Multi-institutional TSA-amplified Multiplexed Immunofluorescence Reproducibility Evaluation (MITRE) Study

Affiliations
Multicenter Study

Multi-institutional TSA-amplified Multiplexed Immunofluorescence Reproducibility Evaluation (MITRE) Study

Janis M Taube et al. J Immunother Cancer. 2021 Jul.

Abstract

Background: Emerging data suggest predictive biomarkers based on the spatial arrangement of cells or coexpression patterns in tissue sections will play an important role in precision immuno-oncology. Multiplexed immunofluorescence (mIF) is ideally suited to such assessments. Standardization and validation of an end-to-end workflow that supports multisite trials and clinical laboratory processes are vital. Six institutions collaborated to: (1) optimize an automated six-plex assay focused on the PD-1/PD-L1 axis, (2) assess intersite and intrasite reproducibility of staining using a locked down image analysis algorithm to measure tumor cell and immune cell (IC) subset densities, %PD-L1 expression on tumor cells (TCs) and ICs, and PD-1/PD-L1 proximity assessments.

Methods: A six-plex mIF panel (PD-L1, PD-1, CD8, CD68, FOXP3, and CK) was rigorously optimized as determined by quantitative equivalence to immunohistochemistry (IHC) chromogenic assays. Serial sections from tonsil and breast carcinoma and non-small cell lung cancer (NSCLC) tissue microarrays (TMAs), TSA-Opal fluorescent detection reagents, and antibodies were distributed to the six sites equipped with a Leica Bond Rx autostainer and a Vectra Polaris multispectral imaging platform. Tissue sections were stained and imaged at each site and delivered to a single site for analysis. Intersite and intrasite reproducibility were assessed by linear fits to plots of cell densities, including %PDL1 expression by TCs and ICs in the breast and NSCLC TMAs.

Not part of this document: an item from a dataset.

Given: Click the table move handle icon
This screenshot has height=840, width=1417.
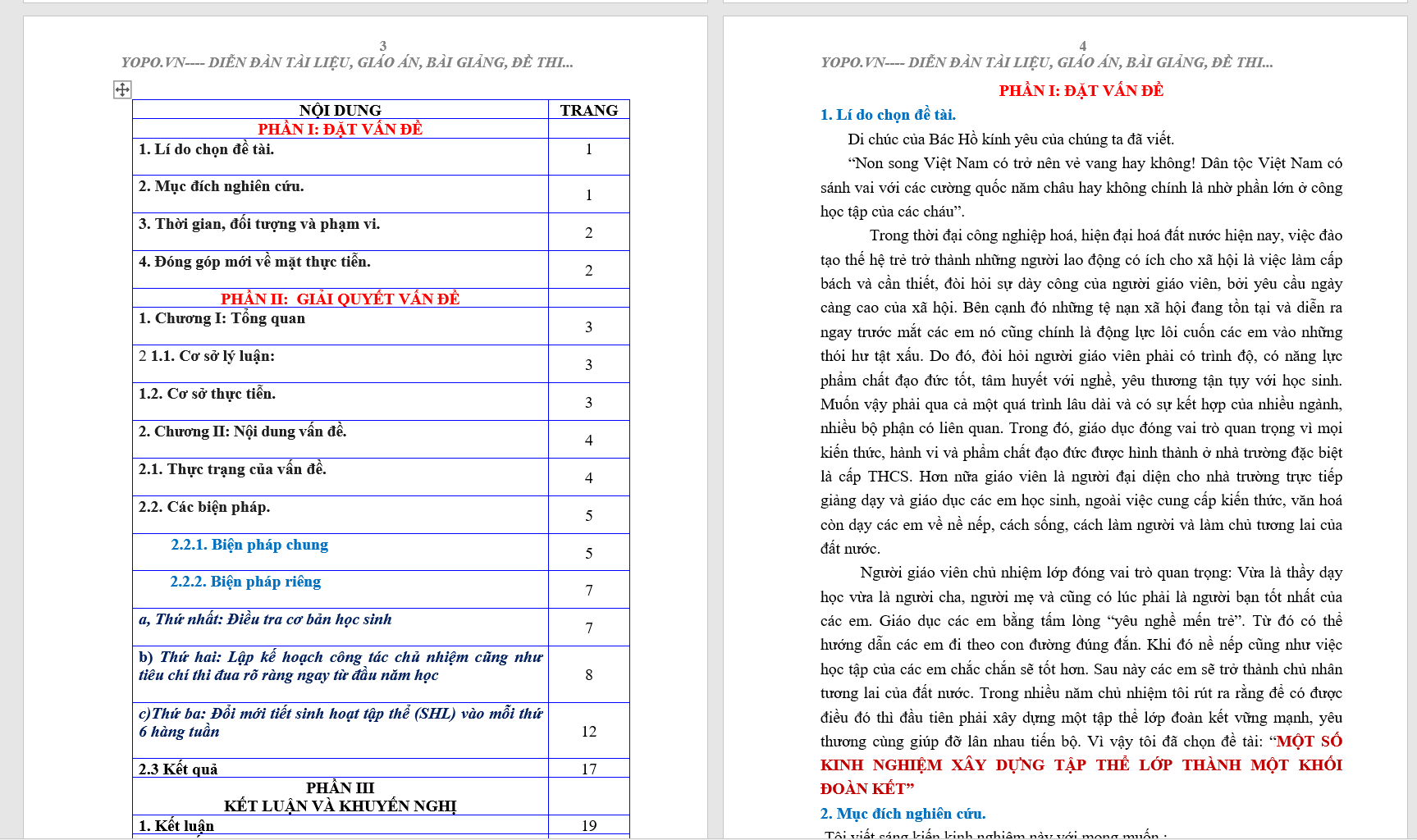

Results: Comparison of the percent positive cells for each marker between mIF and IHC revealed that enhanced amplification in the mIF assay was required to detect low-level expression of PD-1, PD-L1, FoxP3 and CD68. Following optimization, an average equivalence of 90% was achieved between mIF and IHC across all six assay markers. Intersite and intrasite cell density assessments showed an average concordance of R2=0.75 (slope=0.92) and R2=0.88 (slope=0.93) for breast carcinoma, respectively, and an average concordance of R2=0.72 (slope=0.86) and R2=0.81 (slope=0.68) for NSCLC. Intersite concordance for %PD-L1+ICs had an average R2 value of 0.88 and slope of 0.92. Assessments of PD-1/PD-L1 proximity also showed strong concordance (R2=0.82; slope=0.75).

Conclusions: Assay optimization yielded highly sensitive, reproducible mIF characterization of the PD-1/PD-L1 axis across multiple sites. High concordance was observed across sites for measures of density of specific IC subsets, measures of coexpression and proximity with single-cell resolution.

Keywords: biomarkers; breast neoplasms; immunohistochemistry; lung neoplasms; programmed cell death 1 receptor; tumor.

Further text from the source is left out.